Stored records:
***

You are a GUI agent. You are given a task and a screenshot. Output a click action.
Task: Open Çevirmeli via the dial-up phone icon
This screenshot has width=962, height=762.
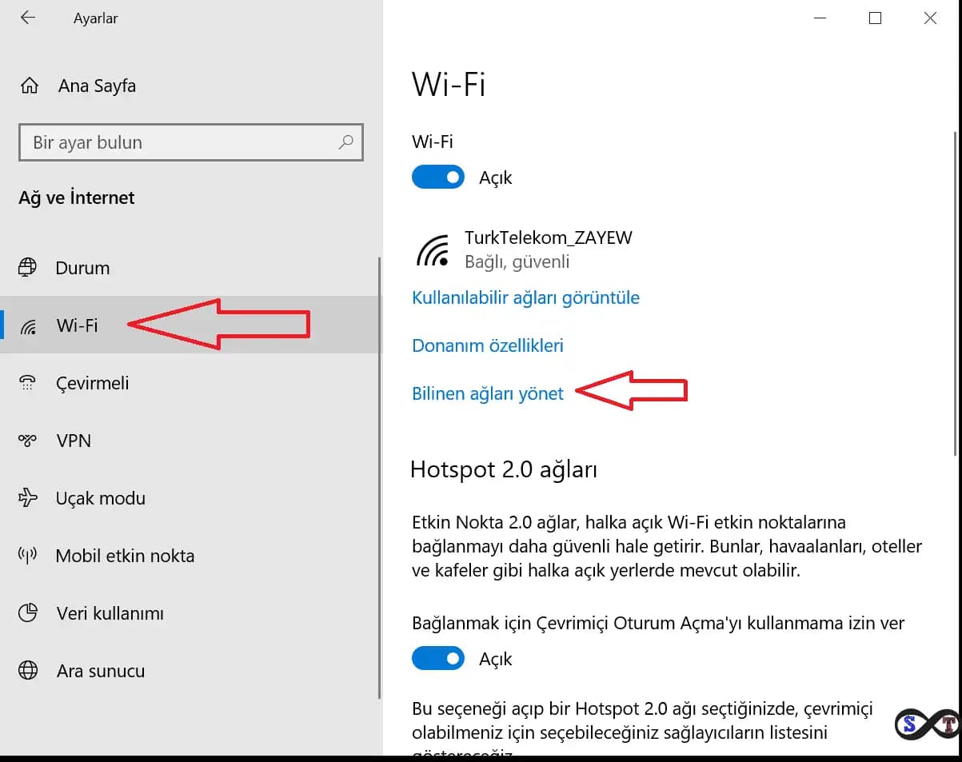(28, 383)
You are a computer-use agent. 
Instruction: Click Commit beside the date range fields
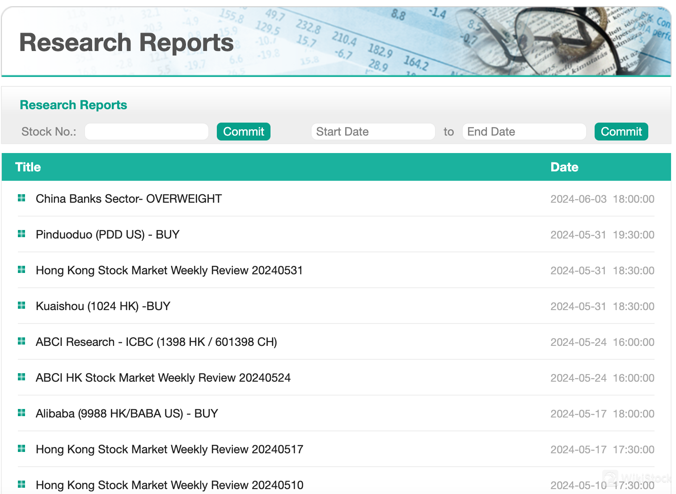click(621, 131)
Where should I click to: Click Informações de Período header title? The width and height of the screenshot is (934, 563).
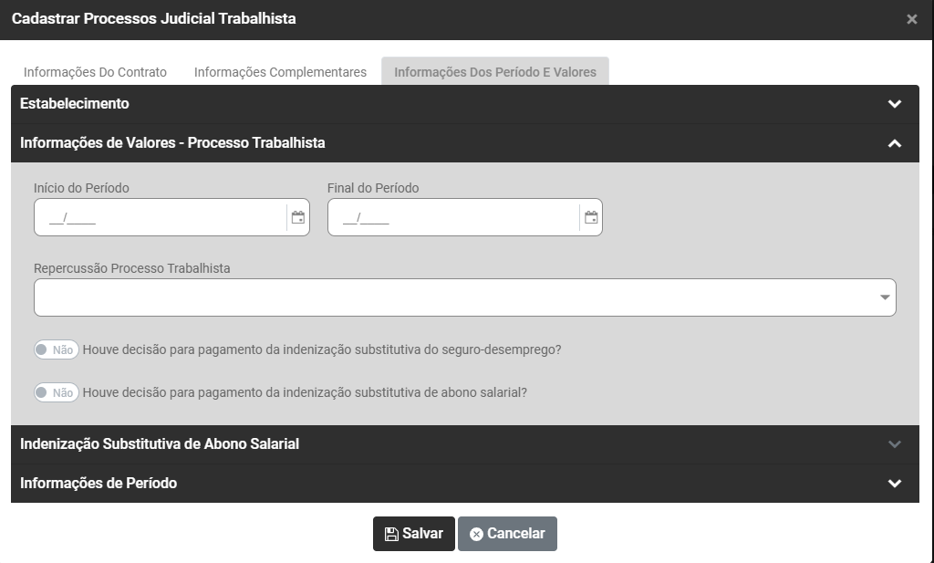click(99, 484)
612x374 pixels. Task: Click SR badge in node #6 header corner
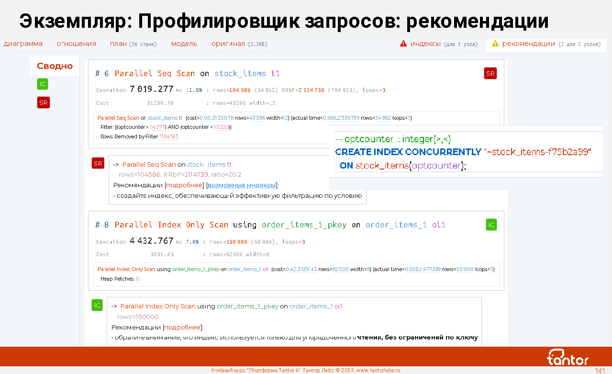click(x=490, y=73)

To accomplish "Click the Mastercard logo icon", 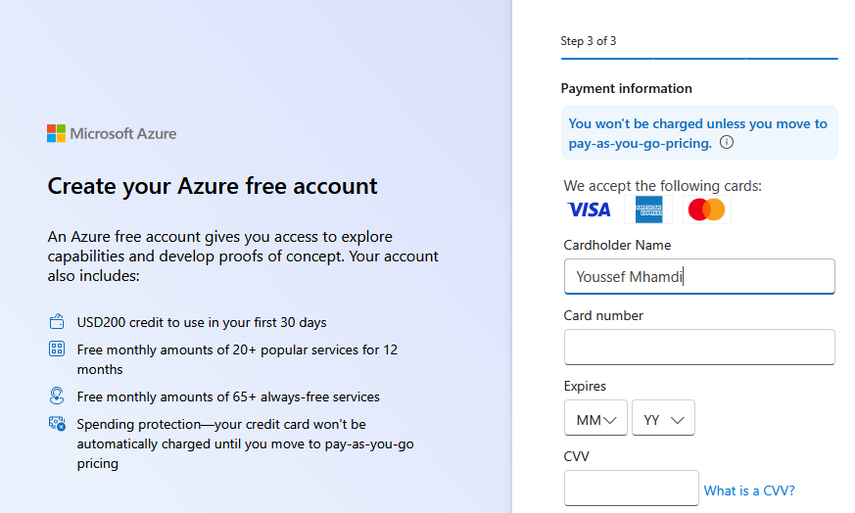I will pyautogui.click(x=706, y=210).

***

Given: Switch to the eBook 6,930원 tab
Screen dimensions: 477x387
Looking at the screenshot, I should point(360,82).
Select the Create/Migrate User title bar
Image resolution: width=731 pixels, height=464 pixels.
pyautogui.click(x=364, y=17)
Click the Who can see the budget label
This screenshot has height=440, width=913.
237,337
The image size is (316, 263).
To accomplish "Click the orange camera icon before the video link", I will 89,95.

***

Problem details: Look over the records above and copy each line that includes the string "agent".

Answer to the problem:
You are a GUI agent. You are given a task and a screenshot. Output a click action.
You are a computer-use agent. 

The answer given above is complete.